Michel Bernard se centre sur quelques tableaux de Monet, comme « le Déjeuner sur l'herbe, » peint en réponse au Déjeuner de Manet, peint trois ans avant, ou sa « Femme en vert. » Monet vient de rencontrer Camille, ils sont amoureux, et la figure de trois quarts, nous tournant presque le dos, présente tous les signes, dit l'auteur, d'une nuit d'amour agitée, et tous les ingrédients d'une grande peinture, qui plait immédiatement au public, alors que son déjeuner sur l'herbe ne plait pas tellement.
Dans les « Femmes au jardin » Monet, fou d'amour, peint Camille trois fois, seule la fiancée de Frédéric Bazille est peinte debout derrière à gauche.

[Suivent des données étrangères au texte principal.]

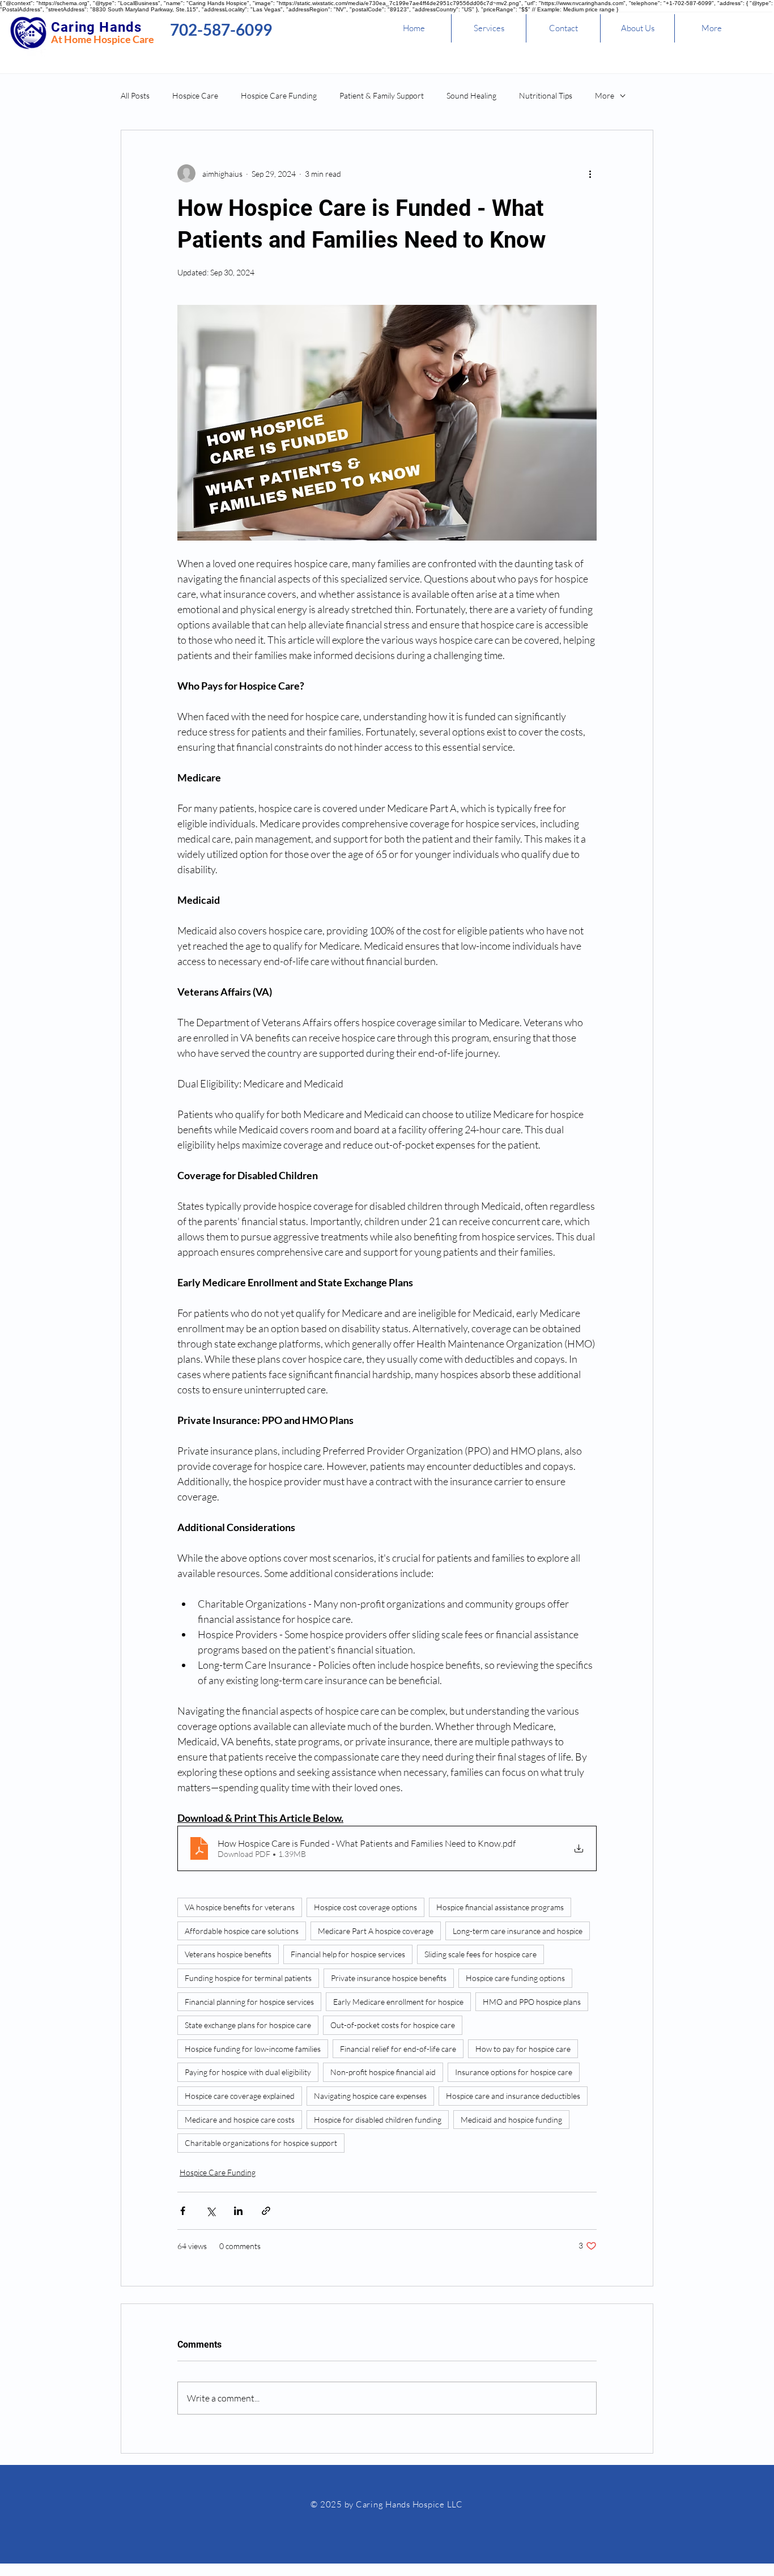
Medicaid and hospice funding (511, 2119)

Avec les reproductions de ces quelques tableaux, peignant Camille, le livre revient sur l'amitié qui lie le peintre à Renoir, à Fréderic Bazille, qui lui achètera « les Femmes au jardin, » cédé par la suite à Manet, et à beaucoup de peintres impressionnistes.
Bazille meurt très jeune à Verdun, il laisse un sentiment d'abandon à Monet, puisque ce dernier lui confirmait qu'il était un grand peintre. « Il devait beaucoup à l'admiration de Bazille ».
Car Monet ne sait faire que peindre, sans que ce besoin le comble ni jamais le satisfasse. Il recommence, il détruit, écoeuré par ce qui ne lui plait pas (Camille, comme Clémenceau, sauveront quelques tableaux de l'autodafé) pire encore, lorsqu'il pense avoir atteint une adéquation entre sa vision et ses couches de couleurs, il change. Il cherche, en génial peintre qu'il est, avec angoisse, inquiétude et colère, l'impossible traduction d'une insatisfaisante manière de voir la lumière, les ors des robes des femmes, leur blanc qui se juxtapose au blanc du sable.
Comme la nature change, que les couleurs de la mer et du ciel ne sont jamais pareilles, Monet change et méprise le fait d'avoir fini. Il recommence, après les longues séries des meules de foin et des cathédrales de Rouen, encore et encore, en une longue recherche jamais terminée. Ces séries sont intéressantes non pas par la répétition, au contraire, par la mise en évidence que rien n'est immuable.
Et il passe à autre chose.
Fixer l'impermanence, et ne jamais s'en satisfaire.
Avant les Nymphéas, lors de la mort prématurée de Camille, il la peindra, blanche sous un voile blanc, « pour montrer à la face du monde, une dernière fois, le visage » de la femme aimée. Sur la signature, en haut du t, il dessine un petit coeur.
Seul le tableau « la femme en vert » est exposé à Brème, les trois autres dont parle
Michel Bernard peuvent être vus au
Musée d'Orsay.
Avec poésie, avec tendresse, l'auteur tisse autour de ces toiles tout un pan de l'histoire du peintre. Depuis le manque d'argent de Monet, de l'aide qu'il recevra de Bazille, de l'aide qu'il recevra de Camille qui le calme doucement, de l'aide qu'il apportera aux démunis quand il sera reconnu le grand peintre qu'il est, de la souscription pour aider la veuve de Manet, de son opération de la cataracte ( un peintre aveugle, cela ne s'est jamais vu) de l'amitié avec Clémenceau, voilà une vie dévoilée.
Pourquoi Deux remords ? Deux morts, celle de Bazille, celle de Camille (rien n'est dit sur la mort de Jean son fils,), ce serait donc plutôt deux chagrins de Claude Monet.
En tous cas, excellent livre pour les amoureux de la poésie.